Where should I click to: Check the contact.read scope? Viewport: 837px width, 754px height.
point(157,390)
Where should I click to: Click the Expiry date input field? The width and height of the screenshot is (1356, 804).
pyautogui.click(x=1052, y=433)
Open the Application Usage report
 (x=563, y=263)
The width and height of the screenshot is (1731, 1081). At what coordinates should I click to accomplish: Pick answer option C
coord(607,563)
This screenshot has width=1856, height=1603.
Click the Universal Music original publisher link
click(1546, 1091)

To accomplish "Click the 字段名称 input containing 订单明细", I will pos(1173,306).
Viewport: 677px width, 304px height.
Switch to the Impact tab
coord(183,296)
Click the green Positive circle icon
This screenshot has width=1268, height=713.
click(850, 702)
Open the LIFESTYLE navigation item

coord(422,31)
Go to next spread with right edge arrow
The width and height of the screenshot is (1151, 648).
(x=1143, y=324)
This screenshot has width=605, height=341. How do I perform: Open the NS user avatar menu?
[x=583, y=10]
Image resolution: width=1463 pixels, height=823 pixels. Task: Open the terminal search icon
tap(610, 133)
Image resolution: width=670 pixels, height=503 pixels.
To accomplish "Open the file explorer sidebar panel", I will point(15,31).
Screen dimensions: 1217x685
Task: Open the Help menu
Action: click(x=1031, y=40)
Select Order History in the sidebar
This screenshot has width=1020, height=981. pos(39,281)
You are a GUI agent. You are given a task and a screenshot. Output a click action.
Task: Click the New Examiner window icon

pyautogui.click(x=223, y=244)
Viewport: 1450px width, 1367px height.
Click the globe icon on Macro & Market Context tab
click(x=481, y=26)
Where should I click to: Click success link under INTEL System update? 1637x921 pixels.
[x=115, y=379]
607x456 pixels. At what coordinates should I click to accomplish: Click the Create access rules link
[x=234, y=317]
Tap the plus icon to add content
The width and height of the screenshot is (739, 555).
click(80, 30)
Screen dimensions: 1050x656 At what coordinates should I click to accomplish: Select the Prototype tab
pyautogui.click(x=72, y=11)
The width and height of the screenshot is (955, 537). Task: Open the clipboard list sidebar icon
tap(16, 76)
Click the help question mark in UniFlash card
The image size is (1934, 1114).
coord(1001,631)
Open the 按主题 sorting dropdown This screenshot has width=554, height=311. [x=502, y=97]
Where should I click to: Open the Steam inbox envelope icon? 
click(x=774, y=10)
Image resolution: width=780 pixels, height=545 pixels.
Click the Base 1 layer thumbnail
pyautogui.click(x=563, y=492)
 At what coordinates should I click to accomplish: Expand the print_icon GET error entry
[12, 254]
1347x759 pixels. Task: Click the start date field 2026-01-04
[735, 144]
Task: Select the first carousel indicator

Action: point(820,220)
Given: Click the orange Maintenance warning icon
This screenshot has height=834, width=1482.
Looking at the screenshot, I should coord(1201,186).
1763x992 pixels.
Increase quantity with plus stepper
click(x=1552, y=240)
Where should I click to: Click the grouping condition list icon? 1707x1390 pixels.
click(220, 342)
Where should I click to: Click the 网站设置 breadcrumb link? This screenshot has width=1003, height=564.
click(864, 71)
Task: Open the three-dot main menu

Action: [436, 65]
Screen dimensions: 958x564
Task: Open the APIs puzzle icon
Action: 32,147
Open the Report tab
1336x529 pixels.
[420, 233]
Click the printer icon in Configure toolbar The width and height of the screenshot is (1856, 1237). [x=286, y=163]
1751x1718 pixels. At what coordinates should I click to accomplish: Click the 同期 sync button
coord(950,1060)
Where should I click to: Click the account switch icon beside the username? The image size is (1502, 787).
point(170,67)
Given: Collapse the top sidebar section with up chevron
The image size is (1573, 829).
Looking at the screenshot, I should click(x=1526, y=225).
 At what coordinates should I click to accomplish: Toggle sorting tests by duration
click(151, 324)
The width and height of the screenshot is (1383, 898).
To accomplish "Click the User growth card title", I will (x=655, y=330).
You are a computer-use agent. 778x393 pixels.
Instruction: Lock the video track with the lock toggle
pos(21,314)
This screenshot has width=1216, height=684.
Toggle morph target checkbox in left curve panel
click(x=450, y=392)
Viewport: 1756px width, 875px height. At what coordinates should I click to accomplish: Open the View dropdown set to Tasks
•••••
Please copy the lines in the records above between the one holding "Click the Base 1 layer thumbnail" and the one holding "Given: Click the", inclusive, exactly and with no other line.

#### [Answer box]
Click the Base 1 layer thumbnail
pyautogui.click(x=563, y=492)
 At what coordinates should I click to accomplish: Expand the print_icon GET error entry
[12, 254]
1347x759 pixels. Task: Click the start date field 2026-01-04
[735, 144]
Task: Select the first carousel indicator

Action: point(820,220)
Given: Click the orange Maintenance warning icon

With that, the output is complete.